Local AI Agent Stack: Ollama as LLM, MCP as Libraries

Agentic Systems as Programmable Stacks

Map traditional programming to LLM agents: the LLM (via Ollama) acts as the language runtime, MCP servers function as swappable libraries for capabilities, and Markdown-defined skills serve as the executable programs. This analogy makes every layer visible and replaceable, enabling full control without vendor lock-in. Run the entire stack on a single laptop using no cloud LLMs or paid services, wired together by a minimal Python orchestrator and one JSON config file.

Ollama provides the local LLM runtime for reasoning and decision-making. MCP servers deliver modular tools (like data access or APIs) that the LLM calls into, mimicking library imports. Skills, written in Markdown, define specific agent behaviors as self-contained programs the LLM interprets and executes.

Wiring and Execution Flow

The Python orchestrator handles coordination: it loads the JSON config to initialize Ollama, MCP servers, and skills, then routes LLM outputs to invoke the right MCP libraries or skills. This setup supports iterative reasoning loops where the LLM decides tool use, executes via MCP/skills, and refines based on results—all locally.
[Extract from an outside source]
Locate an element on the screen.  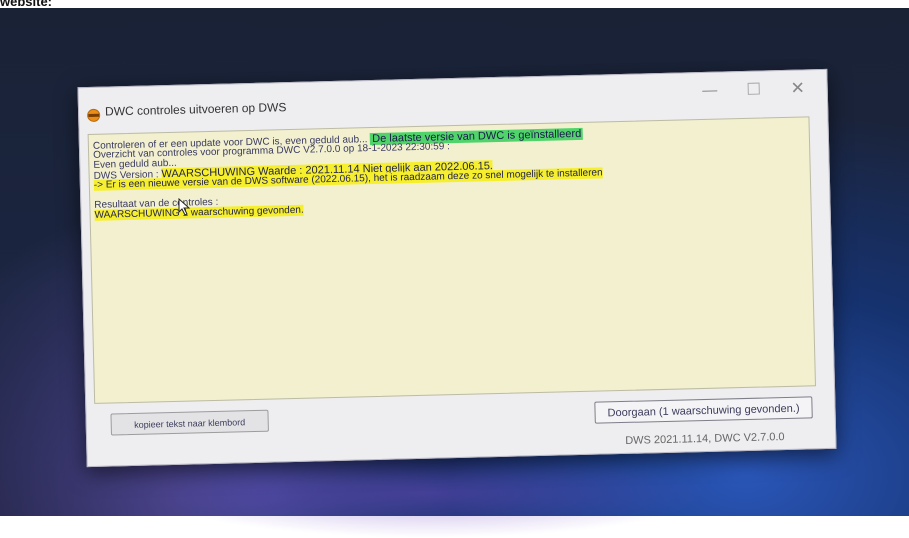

Trade-off: Local execution prioritizes privacy and cost-zero runs but limits to hardware-constrained models; scale by swapping Ollama models or adding MCPs without rewriting core logic.

Production-Ready Ops Example

Query: "The on-call engineer is in country X. Is today a public holiday there, and if so, which of their open P1 issues need backup coverage?"

The agent combines local data sources (via MCPs) like holiday calendars, engineer locations, and issue trackers. LLM reasons over inputs, calls MCP libraries for data retrieval, applies Markdown skills for analysis (e.g., filtering P1 issues), and outputs actionable coverage recommendations. This handles real on-call shifts, demonstrating agentic reliability for ops without external dependencies.